Ночь, такую тихую, безмятежную и прекрасную, разорвал долгий жуткий вопль, словно издаваемый легионом торжествующих бесов. Он сделался громче, затем тише и снова громче, нечеловеческий, грозный, леденящий кровь и обращающий сердце в камень.
— Это боевой клич индейцев, — сказал Вудсон. — Закройте окно и побыстрее.
Глава XXVI
НОЧЬ
За боевым кличем последовало молчание, полное ужаса, затем бунтовщики, краснокожие, белые и черные, издав чудовищный рев, бросились к дому.
— Они начнут со штурма фасада, — заметил полковник, стоящий у своей бойницы. — Подождите, не стреляйте, пока я не дам команду… А теперь пли!
Грянули выстрелы, и снаружи послышался новый вопль.
— Мы уложили двоих, — спокойно молвил полковник, взяв из руки своей дочери другой мушкет.
— Ваша милость, они попытаются выбить дверь, — крикнул надсмотрщик со своего наблюдательного поста. — Они тащат сюда ствол сосны.
— Пусть только попробуют, — мрачно ответствовал полковник. — Мы окажем им горячий прием.
Два ряда дикарей подняли с земли толстый ствол и побежали вперед, не переставая вопить. Они добежали до ступенек террасы, когда из бойниц, проделанных в двери и окнах, вылетел град смертоносных пуль. Трое нападавших упали, но таран все равно с огромной силой ударил во входную дверь. Дверь устояла, и только двенадцать из тех двадцати, которые вошли на террасу, вернулись к своим собратьям.
— Они не повторят эту попытку, — коротким смехом сказал полковник.
— Они разделились, — закричал надсмотрщик. — Они собираются окружить дом. Все по местам!
Из-за угла дома на залитую лунным светом лужайку перед гостиной выбежала толпа индейцев и негров во главе с Луисом Себастьяном и двумя рикахекриа-нами. У некоторых индейцев в руках были мушкеты, рабы были вооружены топорами, косами, ножами, взятыми из сарая для хранения инвентаря, либо старыми железками и веслами от лодок, которые они сломали, сделав грозные дубинки. Все они неслись вперед с ужасающими воплями, дикари из восточного полушария ревели, как звери в их родных лесах, дикари западного время от времени издавали еще более жуткий клич.

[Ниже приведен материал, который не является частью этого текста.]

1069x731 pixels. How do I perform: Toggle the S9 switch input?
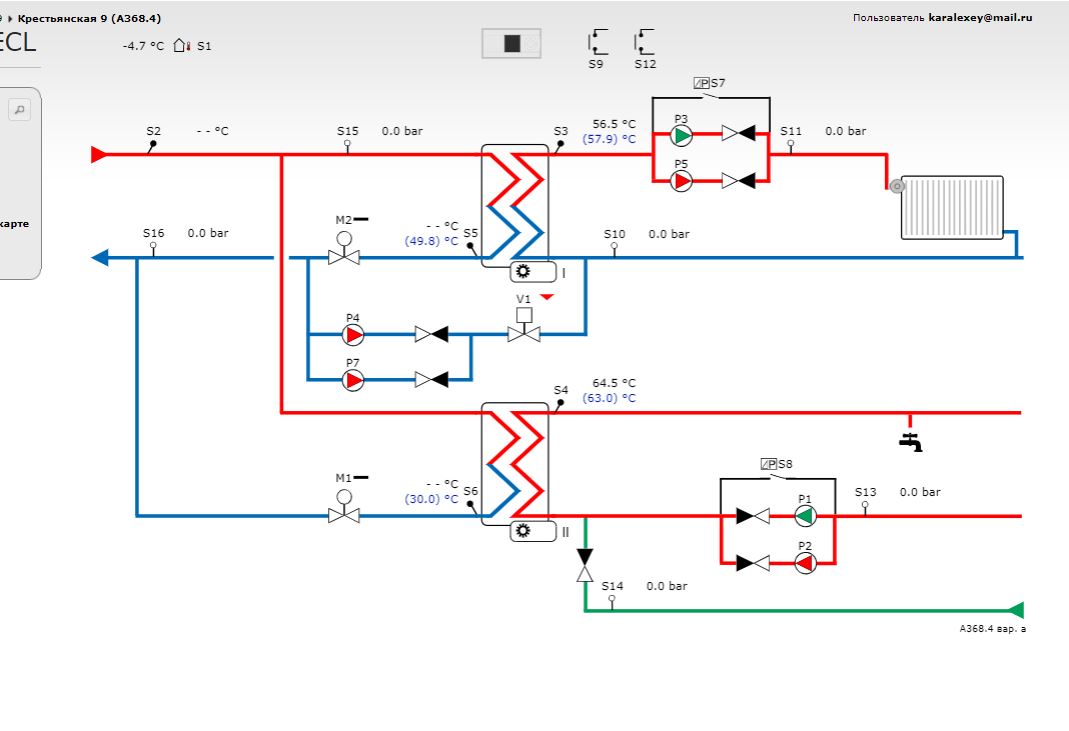[x=597, y=43]
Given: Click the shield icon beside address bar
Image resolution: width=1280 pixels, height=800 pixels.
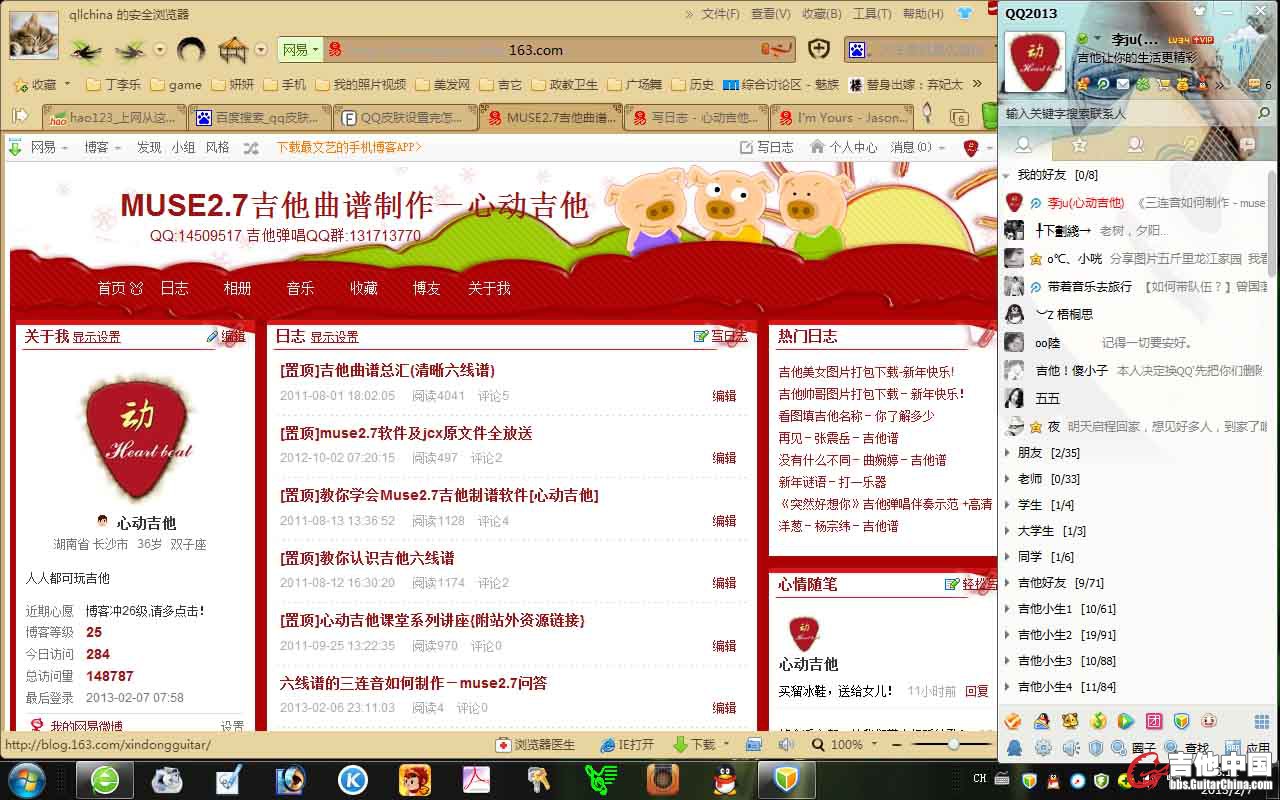Looking at the screenshot, I should coord(819,49).
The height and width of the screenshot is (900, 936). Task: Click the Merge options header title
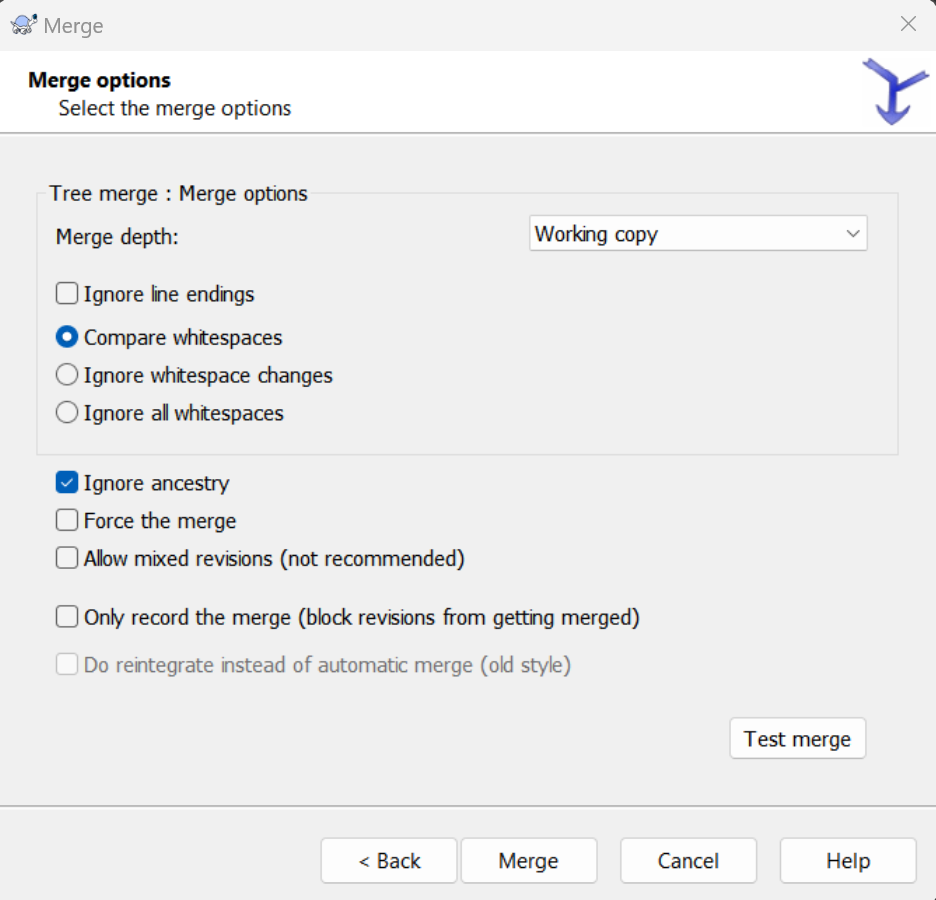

В гостиной сэр Чарльз, как всегда томный и грациозный, стоял в тесном проеме двери, ведущей в сад, и стрелял в толпу опять и опять. Он сражался, сохраняя беззаботный вид светского человека, как и подобало придворному его эпохи, но под кажущейся беззаботностью таилась хладнокровная точность действий. Рука, которая так небрежно стряхивала крупинки пороха с его белых кружевных манжет, не дрожала, нажимая на спусковой крючок, глаза, которые он то и дело отводил от краснокожих, чтобы бросить пылкий взгляд на свою возлюбленную, руководящую женщинами, быстро подмечали все изменения в тактике дикарей. Сражаясь, он не переставал шутить — и один раз его шутка вызвала у мистрис Летиции судорожный смех.